Liberalization of product and labour markets: Winners and losers
The global financial crisis, which hit most countries in 2008, caused a severe and widespread economic downturn. Apart from the well-known over-borrowing problems, debt imbalances and excessive unemployment rate that countries in the periphery of Europe have accumulated over the last decades there is also the belief that market imperfections are equally contributing for the current problems. As a result, Cyprus, Greece, Italy, Portugal and Spain have repeatedly urged to undertake structural product and labour market reforms. Due to the existing structure in these markets the aggregate and distributional effects of the attempted reforms have been rather complex and unpredictable.

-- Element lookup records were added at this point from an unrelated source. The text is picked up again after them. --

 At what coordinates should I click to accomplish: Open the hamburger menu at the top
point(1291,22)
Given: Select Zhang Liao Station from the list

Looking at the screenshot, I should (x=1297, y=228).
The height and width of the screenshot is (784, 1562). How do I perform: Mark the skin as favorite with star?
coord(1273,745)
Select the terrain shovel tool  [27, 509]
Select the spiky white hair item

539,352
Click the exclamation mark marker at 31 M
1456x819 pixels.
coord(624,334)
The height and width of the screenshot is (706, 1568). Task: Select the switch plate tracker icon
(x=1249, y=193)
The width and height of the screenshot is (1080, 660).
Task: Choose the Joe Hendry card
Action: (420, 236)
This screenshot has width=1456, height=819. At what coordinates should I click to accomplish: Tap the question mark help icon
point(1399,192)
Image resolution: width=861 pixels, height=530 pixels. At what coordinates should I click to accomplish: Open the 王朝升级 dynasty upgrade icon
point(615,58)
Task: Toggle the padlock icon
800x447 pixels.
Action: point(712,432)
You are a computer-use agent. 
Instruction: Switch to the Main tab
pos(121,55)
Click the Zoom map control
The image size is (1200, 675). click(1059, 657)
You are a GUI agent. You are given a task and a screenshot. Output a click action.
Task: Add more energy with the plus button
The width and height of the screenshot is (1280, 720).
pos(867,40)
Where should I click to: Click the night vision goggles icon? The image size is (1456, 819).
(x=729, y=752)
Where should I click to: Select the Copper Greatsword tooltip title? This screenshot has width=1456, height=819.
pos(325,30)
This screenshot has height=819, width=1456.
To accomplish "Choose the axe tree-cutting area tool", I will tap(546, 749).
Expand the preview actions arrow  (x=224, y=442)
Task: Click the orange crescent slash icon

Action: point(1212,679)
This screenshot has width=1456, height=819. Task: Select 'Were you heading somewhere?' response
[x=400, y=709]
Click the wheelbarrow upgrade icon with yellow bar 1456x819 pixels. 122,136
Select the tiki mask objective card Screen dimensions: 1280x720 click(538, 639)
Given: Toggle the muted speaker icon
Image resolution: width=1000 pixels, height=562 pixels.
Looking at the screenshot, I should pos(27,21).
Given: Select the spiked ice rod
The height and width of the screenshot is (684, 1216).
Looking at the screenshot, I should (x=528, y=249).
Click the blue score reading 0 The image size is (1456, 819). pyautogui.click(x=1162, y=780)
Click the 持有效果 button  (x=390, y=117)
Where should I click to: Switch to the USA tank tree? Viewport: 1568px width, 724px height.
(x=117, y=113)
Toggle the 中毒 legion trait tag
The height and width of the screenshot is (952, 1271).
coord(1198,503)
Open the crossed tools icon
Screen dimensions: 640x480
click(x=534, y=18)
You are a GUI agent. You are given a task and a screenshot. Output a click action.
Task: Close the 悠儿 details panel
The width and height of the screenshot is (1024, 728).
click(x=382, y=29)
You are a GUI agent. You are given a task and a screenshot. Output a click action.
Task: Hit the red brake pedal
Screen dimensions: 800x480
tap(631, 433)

In particular important policy concerns arise: how efficient these reforms are in terms of output and employment for the EU periphery countries? Which are the distributional implications for the social groups? Do all agents profit equally or there are winners and losers? Does the public financing instrument accommodating the budget affect the efficiency of the attempted reforms? Are there different ways of public financing if a government prioritises the benefits for one social group vis a vis the other?
This paper studies the implications of higher flexibility, or liberalization, in product and labour markets. We study both efficiency and distribution implications. The vehicle is a standard dynamic general equilibrium (DGE) model that incorporates heterogeneous agents (entrepreneurs and workers) and imperfectly competitive product and labour markets. The combination of market power in the product market, and hence rent creation, with agents’ heterogeneity generates results that influence political feasibility of structural reforms. The model is solved numerically employing parameter values commonly used in the related literature and fiscal data from euro area over the recent years. Regarding efficiency, our solutions show that per capita output, as well as per capita welfare, rise when we liberalize one or both markets. Moreover, the net income of both agents rises as we move to a more competitive economy, either in one or both markets. Thus, any form of liberalization, even incomplete, is Pareto efficient. The question of course is who gains more from this. Regarding distribution, inequality rises when we liberalize the labour market only, while it falls when we liberalize the product market only or when both markets become more flexible.